The dimensionless figure of merit (ZT) increases with increasing temperature (Fig. 5c). Its value at 325 K of 0.0023, 0.0028, and 0.0036 for SS0, SS5, and SS10, respectively, is poor. It is because of the poor σ. It is 1.55 times larger than that of pure SnS (SS0) at 325 K in SS10 NC. Although it is very low from an application point of view, it has a special importance in connection with TE materials without toxic elements near room temperature. At 325 K, it is ~ 25% higher than that of other solution-processed nanocomposites without toxic elements such as the Ag inclusion in Ag2S [18] and Ag-doped CuS [61] at 325 K, but much larger than that of SnO [39]. They agree with the ZT improvement in nanocomposites [6, 7], nanostructures [8, 9], low sound velocity [10], and band modification [15,16,17] materials.

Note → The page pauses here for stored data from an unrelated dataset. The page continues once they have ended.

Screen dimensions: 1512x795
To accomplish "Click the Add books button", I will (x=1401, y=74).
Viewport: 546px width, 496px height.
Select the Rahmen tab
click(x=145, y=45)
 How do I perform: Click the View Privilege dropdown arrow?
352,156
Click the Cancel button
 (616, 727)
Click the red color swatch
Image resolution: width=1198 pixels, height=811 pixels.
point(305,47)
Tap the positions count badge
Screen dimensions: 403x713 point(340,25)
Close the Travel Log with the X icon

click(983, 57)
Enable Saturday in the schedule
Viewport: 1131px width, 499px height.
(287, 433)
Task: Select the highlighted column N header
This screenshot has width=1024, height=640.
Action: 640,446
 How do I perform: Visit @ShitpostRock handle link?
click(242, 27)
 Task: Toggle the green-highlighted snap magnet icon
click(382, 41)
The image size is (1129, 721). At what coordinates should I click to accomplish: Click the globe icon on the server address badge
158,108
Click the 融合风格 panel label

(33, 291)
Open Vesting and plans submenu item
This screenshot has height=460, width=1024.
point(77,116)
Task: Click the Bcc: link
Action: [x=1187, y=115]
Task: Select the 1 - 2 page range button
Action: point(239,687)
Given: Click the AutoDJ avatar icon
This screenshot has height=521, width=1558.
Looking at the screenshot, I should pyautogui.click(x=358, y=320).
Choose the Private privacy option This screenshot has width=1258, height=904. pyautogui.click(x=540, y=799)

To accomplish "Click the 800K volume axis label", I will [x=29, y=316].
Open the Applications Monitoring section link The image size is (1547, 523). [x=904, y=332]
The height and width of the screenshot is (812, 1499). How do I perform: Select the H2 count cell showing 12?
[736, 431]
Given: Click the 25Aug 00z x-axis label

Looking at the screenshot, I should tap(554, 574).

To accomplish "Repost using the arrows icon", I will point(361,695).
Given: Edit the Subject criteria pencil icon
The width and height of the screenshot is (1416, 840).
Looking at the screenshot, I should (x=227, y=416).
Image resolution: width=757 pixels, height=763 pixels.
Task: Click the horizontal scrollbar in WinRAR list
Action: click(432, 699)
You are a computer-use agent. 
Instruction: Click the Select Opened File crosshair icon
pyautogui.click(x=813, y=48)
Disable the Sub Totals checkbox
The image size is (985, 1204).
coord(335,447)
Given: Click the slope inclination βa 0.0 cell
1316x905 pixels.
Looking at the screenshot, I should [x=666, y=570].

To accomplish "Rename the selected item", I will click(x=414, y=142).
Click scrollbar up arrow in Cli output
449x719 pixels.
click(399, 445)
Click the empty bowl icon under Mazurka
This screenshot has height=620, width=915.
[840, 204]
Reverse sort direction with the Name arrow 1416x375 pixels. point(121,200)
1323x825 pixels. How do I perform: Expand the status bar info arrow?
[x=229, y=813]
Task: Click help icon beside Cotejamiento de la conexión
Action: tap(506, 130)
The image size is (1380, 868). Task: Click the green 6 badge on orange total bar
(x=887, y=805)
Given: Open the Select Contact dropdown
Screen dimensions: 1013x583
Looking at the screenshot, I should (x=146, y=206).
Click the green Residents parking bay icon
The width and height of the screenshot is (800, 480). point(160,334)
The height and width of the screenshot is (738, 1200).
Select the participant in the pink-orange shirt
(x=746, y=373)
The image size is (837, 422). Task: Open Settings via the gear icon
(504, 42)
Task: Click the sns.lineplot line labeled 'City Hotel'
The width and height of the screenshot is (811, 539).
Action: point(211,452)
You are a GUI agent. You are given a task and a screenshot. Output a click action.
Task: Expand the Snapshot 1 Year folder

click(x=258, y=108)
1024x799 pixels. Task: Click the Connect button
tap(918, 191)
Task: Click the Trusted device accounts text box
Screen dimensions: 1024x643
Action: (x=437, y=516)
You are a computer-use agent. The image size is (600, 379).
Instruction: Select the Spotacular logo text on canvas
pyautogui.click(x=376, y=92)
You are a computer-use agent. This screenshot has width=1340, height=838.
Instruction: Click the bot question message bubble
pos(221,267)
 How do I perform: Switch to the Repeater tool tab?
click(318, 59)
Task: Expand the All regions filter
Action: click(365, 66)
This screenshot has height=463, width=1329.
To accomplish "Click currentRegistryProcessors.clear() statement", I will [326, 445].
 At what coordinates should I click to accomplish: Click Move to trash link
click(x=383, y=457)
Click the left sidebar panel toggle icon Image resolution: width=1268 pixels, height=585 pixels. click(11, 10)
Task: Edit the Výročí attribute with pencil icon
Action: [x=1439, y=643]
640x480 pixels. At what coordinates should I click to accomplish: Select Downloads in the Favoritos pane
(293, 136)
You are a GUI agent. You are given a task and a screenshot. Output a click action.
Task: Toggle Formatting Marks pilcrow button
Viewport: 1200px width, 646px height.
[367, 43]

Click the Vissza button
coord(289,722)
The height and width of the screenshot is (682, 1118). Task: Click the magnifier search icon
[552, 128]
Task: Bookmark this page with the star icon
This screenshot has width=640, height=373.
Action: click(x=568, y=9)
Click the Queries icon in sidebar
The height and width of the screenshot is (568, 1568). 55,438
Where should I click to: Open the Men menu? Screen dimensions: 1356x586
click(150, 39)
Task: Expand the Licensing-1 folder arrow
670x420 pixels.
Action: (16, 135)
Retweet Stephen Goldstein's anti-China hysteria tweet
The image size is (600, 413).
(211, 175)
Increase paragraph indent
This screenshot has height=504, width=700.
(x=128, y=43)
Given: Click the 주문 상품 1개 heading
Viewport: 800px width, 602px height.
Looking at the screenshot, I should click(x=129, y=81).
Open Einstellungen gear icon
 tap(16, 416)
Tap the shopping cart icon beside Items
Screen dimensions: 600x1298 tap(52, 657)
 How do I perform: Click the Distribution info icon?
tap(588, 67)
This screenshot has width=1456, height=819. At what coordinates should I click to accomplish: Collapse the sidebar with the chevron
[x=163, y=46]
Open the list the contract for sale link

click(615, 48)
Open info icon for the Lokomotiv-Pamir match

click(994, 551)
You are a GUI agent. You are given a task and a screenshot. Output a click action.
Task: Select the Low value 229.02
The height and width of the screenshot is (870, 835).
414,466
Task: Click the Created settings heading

This can be further improved by using proper densification techniques like hot-press or spark plasma sintering at optimum temperature.

5 Conclusion

We have successfully synthesized NCs of layer-structured (SnS)1−x(SnO)x: x = 0, 3.57%, 7.16%, and 10.79% using a simple polyol method. The crystallite size of these NCs varies between 25 and 40 nm. The layered orthorhombic crystal structure was derived from the Rietveld refinement of these NCs, which indicates that weak van der Waals interlayer interactions prevail. The FESEM images confirm nanoflake and nanoplate shapes of the SnS NPs. They become thicker with the introduction of SnO and show further growth of SnS nanoflakes with SnO. Such a morphology was confirmed with electrical and thermal transport properties. The positive value of the Seebeck coefficient and the deficiency of Sn in all NPs shows the p-type conduction. The decrease in electrical and thermal conductivities with decreased Seebeck coefficient led to an increase in the dimensionless figure of merit (ZT) with increasing SnO content. ZT maximum at 325 K is 0.0036 and the thermal conductivity at 300 K is 0.75 Wm−1 K−1 in (SnS)0.928(SnO)0.072. The former is 55% improvement compared with pure SnS, and the latter is lower than many other reported tellurium sulfides and selenides. Therefore, this work is very interesting for the future course of research in this direction.